A viral social media cartoon mocking Nigeria’s growing debt burden became a focal point of discussion at the 17th Blakey’s National Tax & Economic Conference held in Lagos, where economists, tax experts, and policy analysts examined the country’s borrowing trajectory and its long-term implications.
The cartoon, which humorously presented a fictional “Loan D’or” award for “outstanding achievement in borrowing and passing the burden like a boss,” resonated widely online and reflected growing public concerns about debt sustainability, rising living costs, unemployment, and infrastructure challenges.
What Happened
The conference, themed “The Master’s Borrowings in Nigeria,” brought together experts to evaluate the impact of government borrowing on economic development and public welfare.

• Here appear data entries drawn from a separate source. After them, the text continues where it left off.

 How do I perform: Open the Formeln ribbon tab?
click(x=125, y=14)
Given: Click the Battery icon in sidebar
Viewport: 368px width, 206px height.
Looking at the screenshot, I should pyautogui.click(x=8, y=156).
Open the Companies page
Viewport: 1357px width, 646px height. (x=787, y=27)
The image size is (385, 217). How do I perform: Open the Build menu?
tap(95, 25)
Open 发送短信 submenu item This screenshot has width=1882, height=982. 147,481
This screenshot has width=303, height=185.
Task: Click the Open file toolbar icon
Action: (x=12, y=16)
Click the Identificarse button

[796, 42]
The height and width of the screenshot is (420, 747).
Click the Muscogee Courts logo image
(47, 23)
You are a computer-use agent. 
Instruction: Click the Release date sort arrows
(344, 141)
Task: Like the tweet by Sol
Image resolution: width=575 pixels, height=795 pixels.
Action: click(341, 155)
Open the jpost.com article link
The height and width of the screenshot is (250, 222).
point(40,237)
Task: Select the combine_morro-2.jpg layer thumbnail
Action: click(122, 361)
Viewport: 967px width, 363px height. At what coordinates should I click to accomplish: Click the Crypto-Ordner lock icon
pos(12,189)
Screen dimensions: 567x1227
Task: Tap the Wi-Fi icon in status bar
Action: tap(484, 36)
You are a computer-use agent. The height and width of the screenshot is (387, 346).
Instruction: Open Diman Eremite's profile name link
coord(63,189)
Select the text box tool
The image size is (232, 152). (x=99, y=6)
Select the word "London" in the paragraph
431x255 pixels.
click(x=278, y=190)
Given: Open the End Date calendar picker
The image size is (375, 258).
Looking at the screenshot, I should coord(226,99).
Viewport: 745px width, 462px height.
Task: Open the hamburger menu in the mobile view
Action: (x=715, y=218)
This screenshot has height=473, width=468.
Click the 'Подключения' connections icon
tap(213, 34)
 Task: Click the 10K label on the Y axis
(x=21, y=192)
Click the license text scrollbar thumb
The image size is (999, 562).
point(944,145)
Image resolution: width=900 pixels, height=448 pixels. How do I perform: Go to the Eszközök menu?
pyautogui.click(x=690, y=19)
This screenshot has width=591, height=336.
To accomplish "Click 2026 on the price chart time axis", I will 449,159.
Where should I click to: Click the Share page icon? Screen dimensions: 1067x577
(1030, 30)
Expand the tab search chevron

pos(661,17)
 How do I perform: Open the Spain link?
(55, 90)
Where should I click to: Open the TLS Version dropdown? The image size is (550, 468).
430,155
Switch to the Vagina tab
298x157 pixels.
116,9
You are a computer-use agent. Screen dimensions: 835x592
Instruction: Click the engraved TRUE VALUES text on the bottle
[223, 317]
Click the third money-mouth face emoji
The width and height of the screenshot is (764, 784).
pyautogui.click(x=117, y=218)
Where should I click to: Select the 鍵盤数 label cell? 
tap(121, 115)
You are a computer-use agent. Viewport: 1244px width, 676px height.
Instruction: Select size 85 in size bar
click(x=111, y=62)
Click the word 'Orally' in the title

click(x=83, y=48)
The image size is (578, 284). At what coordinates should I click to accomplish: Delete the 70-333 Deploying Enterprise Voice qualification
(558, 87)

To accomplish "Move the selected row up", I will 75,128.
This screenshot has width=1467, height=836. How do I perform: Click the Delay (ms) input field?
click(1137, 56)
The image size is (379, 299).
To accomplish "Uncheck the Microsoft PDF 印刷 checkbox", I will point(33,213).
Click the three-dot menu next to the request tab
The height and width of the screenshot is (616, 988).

The discussions moved beyond the size of Nigeria’s debt stock to focus on a more fundamental question: whether borrowed funds are generating tangible economic value and improving the lives of citizens.
What They Are Saying
Speaking during his keynote address, Chief Blakey Okwudili Ijezie, founder of the Blakey Ijezie Foundation and convener of the conference, challenged policymakers and stakeholders to rethink how debt is assessed.
▪ He argued that history would ultimately judge governments not by the volume of money borrowed, but by the outcomes achieved with those funds.
▪ According to him, the key question future generations will ask is: “Not how much did we borrow — but what did we build with what we borrowed?”
The statement set the tone for broader discussions on fiscal responsibility, infrastructure delivery, economic productivity, and public accountability.
More Insights
Analysts at the conference reportedly examined the relationship between government borrowing, public investment, and economic growth.
While borrowing is often considered a necessary tool for financing infrastructure and development projects, experts emphasized that debt sustainability depends largely on the productive use of borrowed funds.
Participants also highlighted concerns around rising debt-service obligations, which continue to consume a significant share of government revenues, potentially limiting fiscal space for critical investments in healthcare, education, and infrastructure.
What You Should Know
Nigeria has increasingly relied on both domestic and external borrowing in recent years to finance budget deficits, support reforms, and fund infrastructure projects.
Recent government data showed that debt-service costs remain elevated, with a substantial portion of federal revenue allocated to servicing existing obligations.
As borrowing continues to feature prominently in fiscal policy discussions, analysts maintain that the effectiveness of debt-funded projects and their contribution to economic growth will remain central to debates about Nigeria’s long-term development strategy.